The contribution of receptor-operated Ca2+ channels (ROCs),
voltage-operated Ca2+ channels (VOCs), and intracellular Ca2+ release to
contractions induced by a range of stimuli in the guinea pig isolated
trachea has been evaluated. In the presence of physiological Ca2+ (1.3 x
10(-3) M), tissue pretreatment with ethylene glycol-bis(beta-aminoethyl
ether)-N,N,N',N'-tetraacetic acid (EGTA) (4 x 10(-3) M for 5 min) markedly
inhibited (> 90%) the contractile responses to a range of agonists.
Therefore, under physiological Ca2+ concentration, Ca2+ mobilization from
internal stores appeared to make little contribution to maximum
contractions. Nifedipine (10(-7) M) or verapamil (10(-5) M) abolished
KCl-induced contractions but produced variable inhibition of contractions
induced by other agonists. The ROC (and VOC) blocker, SK&F 96365
(10(-5)-10(-4) M), inhibited both KCl-induced contractions and the
nifedipine-insensitive component of contractions induced by acetylcholine
(ACh), U46619, or leukotriene D4 [half maximal inhibitory concentration
(IC50) values 1.7-3.8 x 10(-5) M]. Ni2+, which has ROC- and VOC-blocking
actions, also abolished nifedipine-insensitive contractions induced by ACh.

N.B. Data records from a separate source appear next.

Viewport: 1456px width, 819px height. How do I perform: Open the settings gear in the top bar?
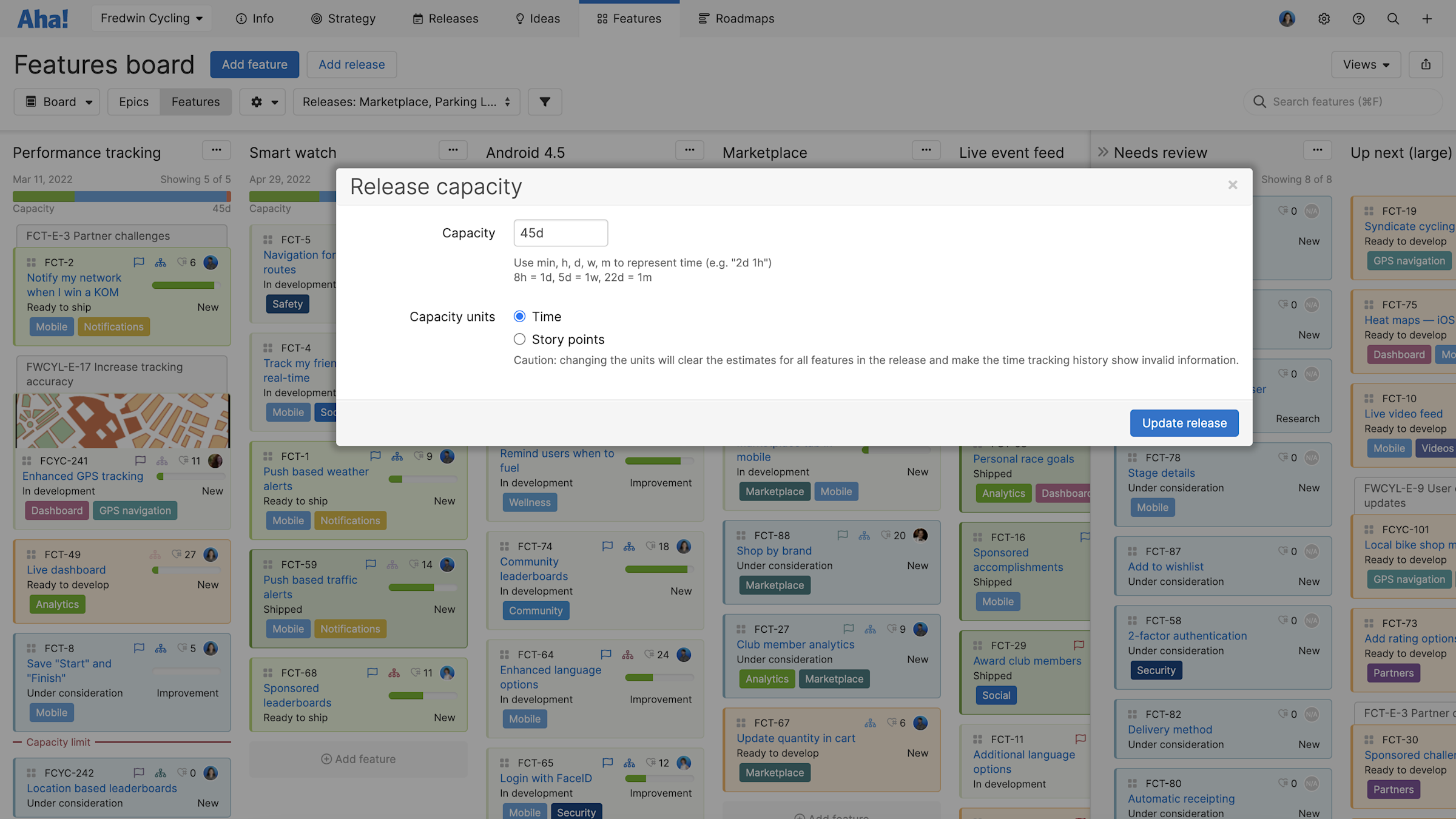click(x=1324, y=18)
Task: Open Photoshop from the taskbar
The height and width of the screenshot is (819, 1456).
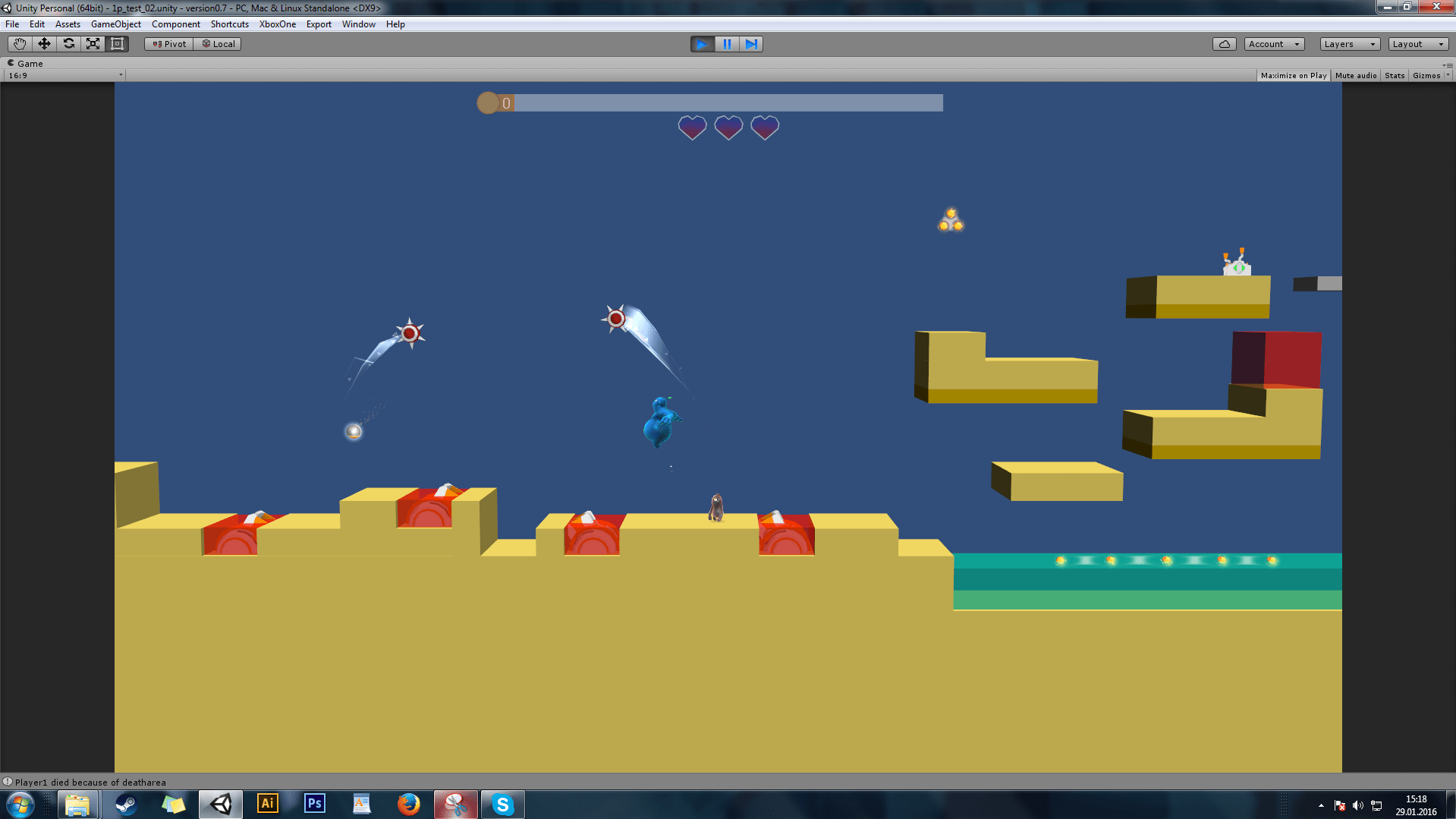Action: click(x=314, y=804)
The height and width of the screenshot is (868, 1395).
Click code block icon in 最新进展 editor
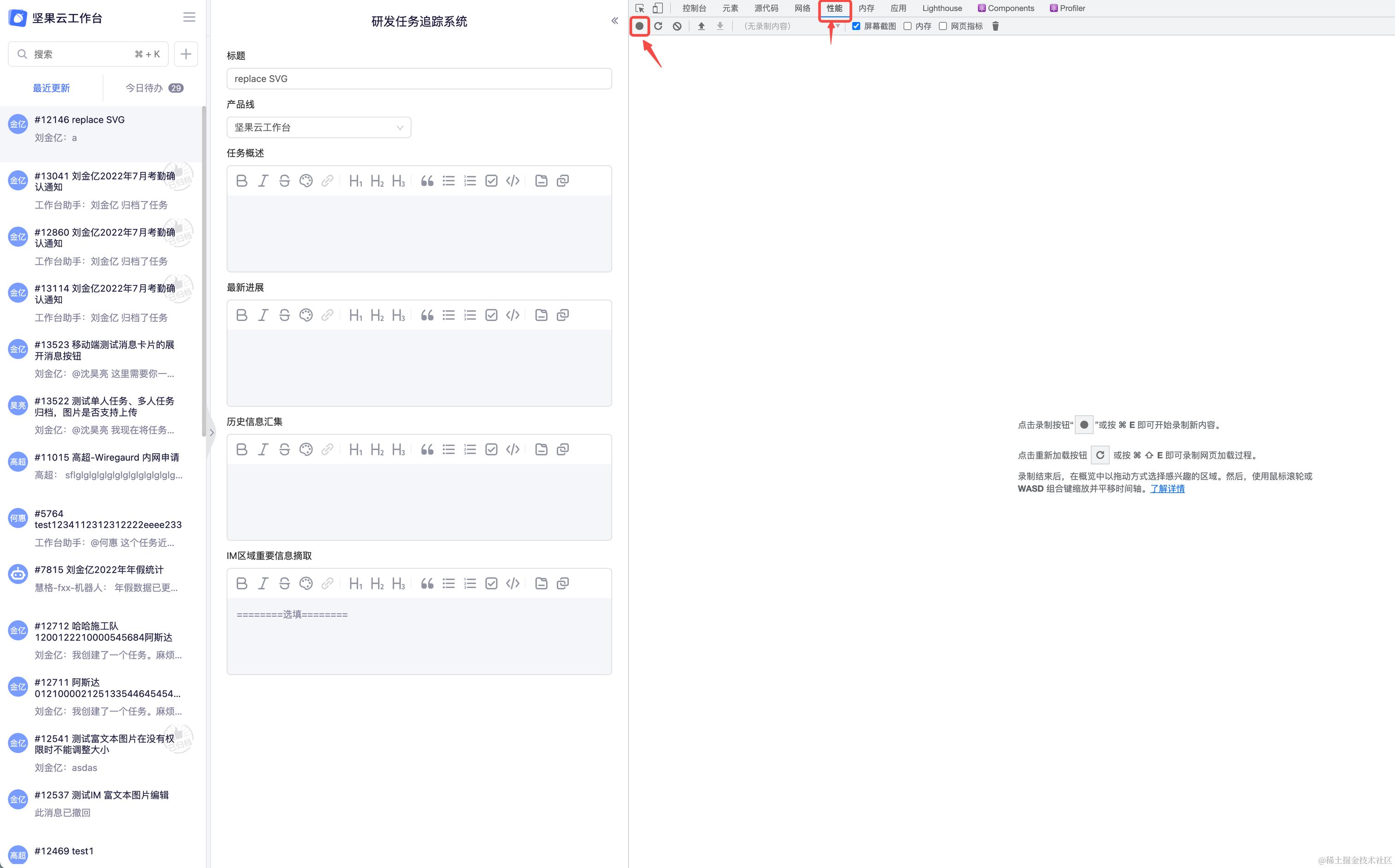click(513, 315)
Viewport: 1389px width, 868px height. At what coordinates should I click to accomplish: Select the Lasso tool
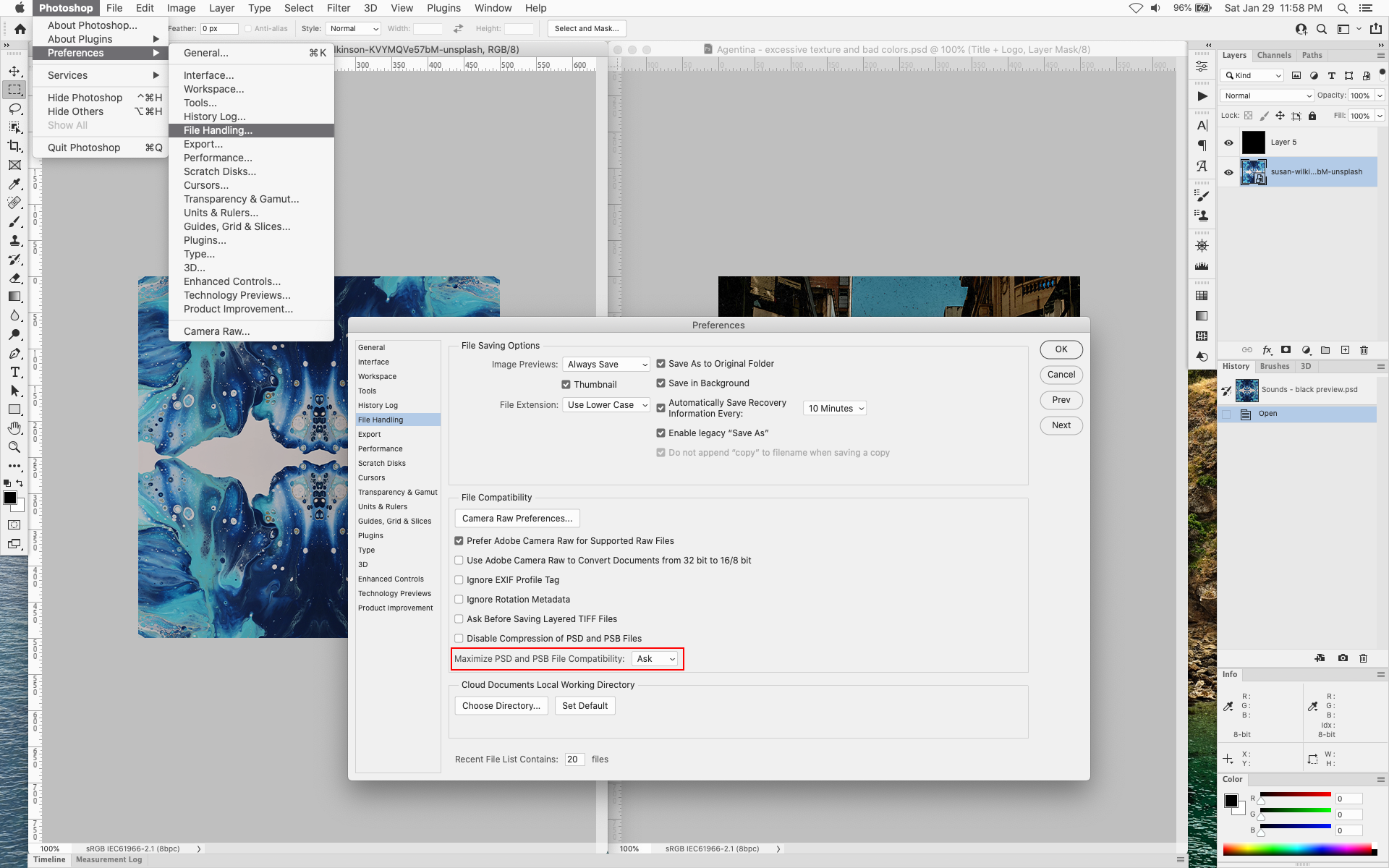point(14,109)
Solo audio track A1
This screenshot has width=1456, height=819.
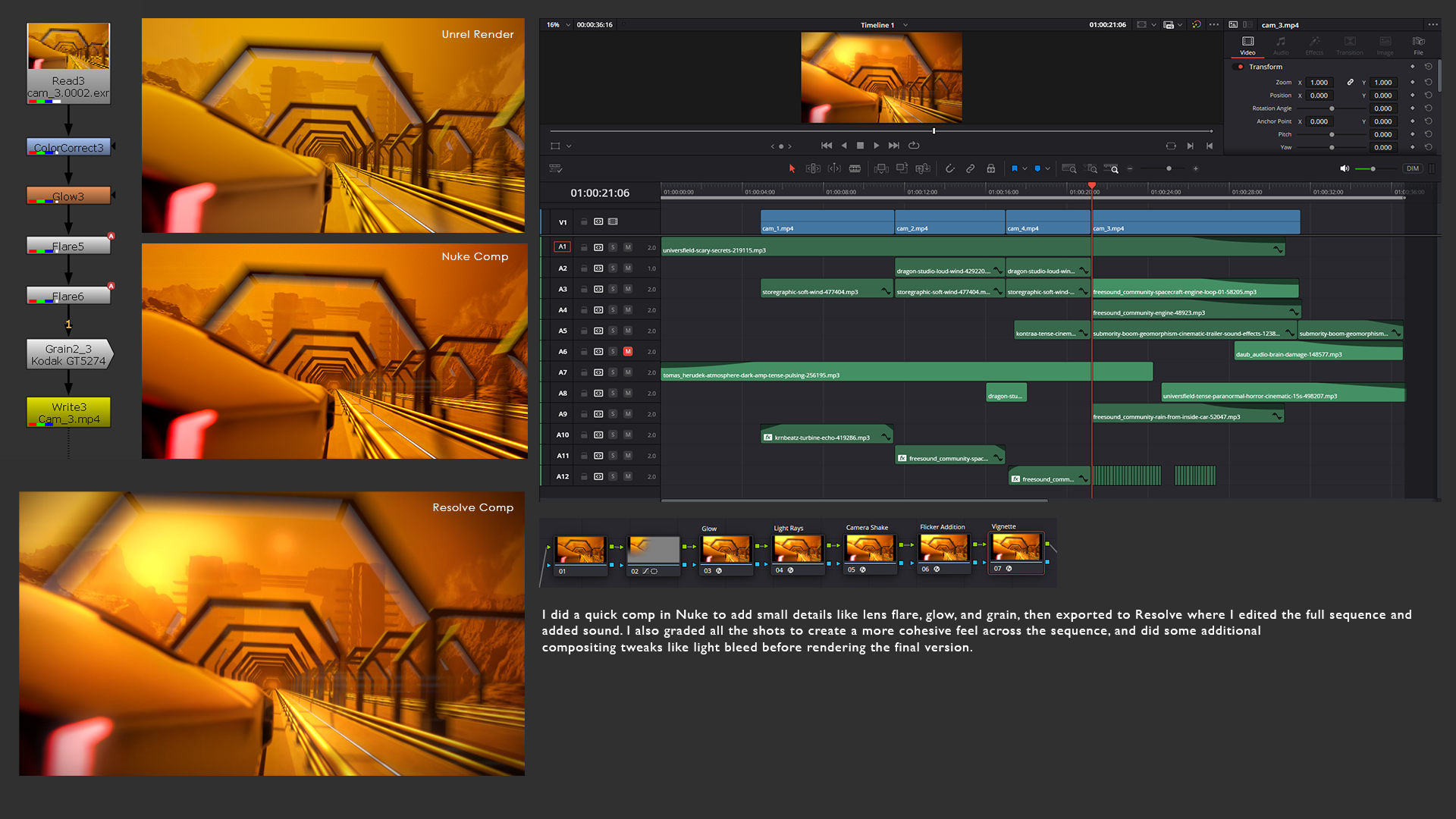point(613,247)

When Ca2+ was replaced with Ba2+, the contraction induced by ACh was
blocked by nifedipine. Also, under these conditions, ACh did not increase
the KCl maximum contraction. These data are consistent with there being
distinct ROC and VOC influx pathways in guinea pig trachea and with ROCs
playing a significant role in smooth muscle contraction.